What a cute puppy!  I agree that a puppy class would be a great start.  Remember, she's just a baby and everything is new to her now.  I know how I would feel if I was dropped off with people I didn't know and an environment that was totally foreign to me.  She's going to need a little time to feel like she's safe and "at home"....and to learn the house rules.  Right now she doesn't have a clue.  Her name is nothing more that a "sound" to her right now.  It has no meaning.  You can start by calmly sitting on the floor with a bunch of small treats.  Say her name and each time she looks at you...treat.  She'll start to associate that sound and you with good things.  If you do this a few times a day, I'll bet in no time she'll know her name.  I personally would not be putting any puppy (especially one in a whole new environment) in a submissive position.  I assume that she was lunging and barking when on the couch because she had no idea what you were asking her to do.  You can train "off" so she does put some meaning with the word, and that should prevent this behavior going forward.  She just needs to understand exactly what you are expecting her to do (and for now you'll probably have to show her).  Then when she does it, reward & praise.  She'll get it.  Good luck....new puppies can be a challenge, but worth every bit of it.
Too stinking cute!!!  I know I'd never get socks on Oliver, much as I'd like to some times!!  The sweatshirt - no way with that either!!! 
She's just adorable.  Remember the first step is to make her feel secure and to allow her to bond with you.  I would make her go everywhere you go (even to the bathroom) for a while.  If you have to tether her to you, do so.  This will give her the message that she needs to pay attention to you and submit to your wishes.  Be patient; it's so early yet.  Have fun with her.
4 months IS a little puppy. She is not going to learn to mind in a couple of days. No dog is.  You need to be much more patient.  Some things an individual dog 'catches on to' really quickly and some that same dog needs more practice with. Some dogs challenge authority and some don't.  Some are just so eager to please and some are more into themselves. My advice would be let her gently settle into your home and feel comfortable, to insist that she move when you want her to, make her wait as you put her food down, talk to her, and love her.

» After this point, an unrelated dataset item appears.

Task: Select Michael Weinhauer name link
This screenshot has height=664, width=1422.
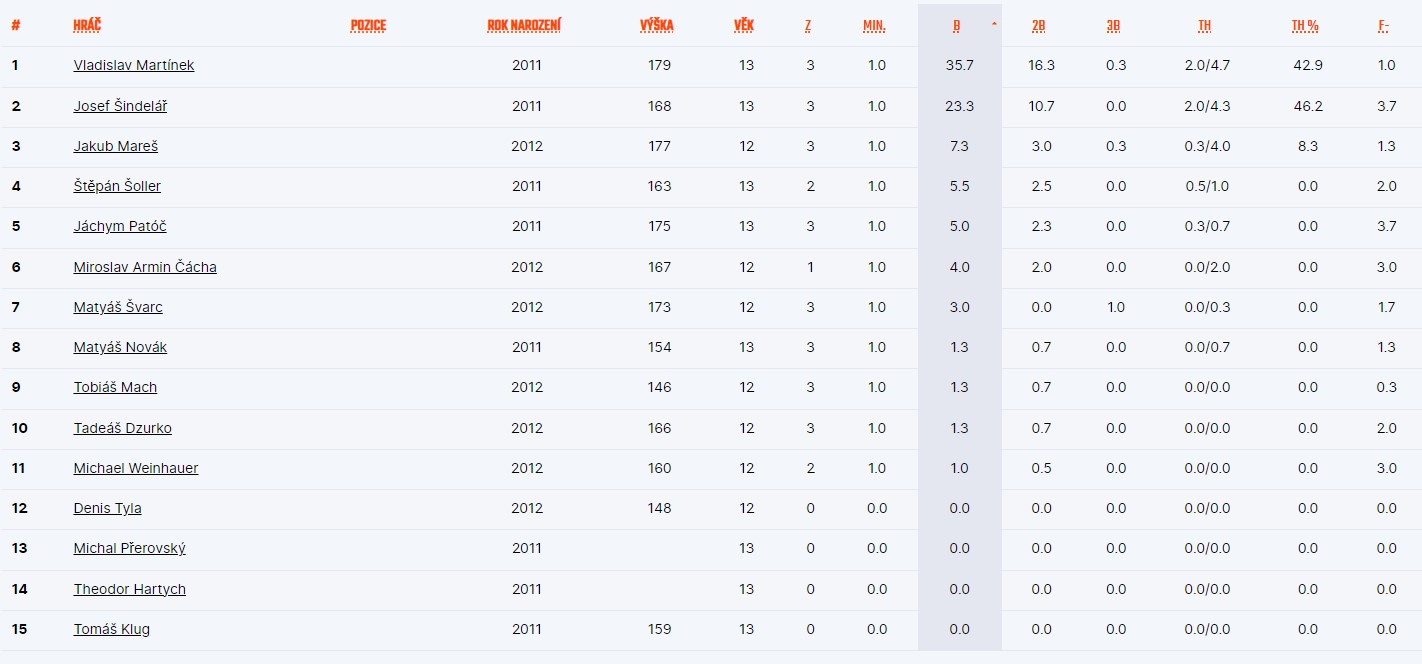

I am being patient with her.. I know its gonna be a period of adjustment. I guess were both learning about each other. I just have never gotten an older puppy. So by this time with my other dogs we were at a different place. I will continue to give her some time to adjust to us. I like the idea of having her go with me everywhere to develop a relationship. I never would have thought of that. I guess I'm just projecting my prior experiences onto her and I need to let us develop at our own pace. I am just so excited to work with her because I know she is so smart. Thank you for your advice. It realy helped me put things into a different perspective. I was two close to the trees to to see the forrest.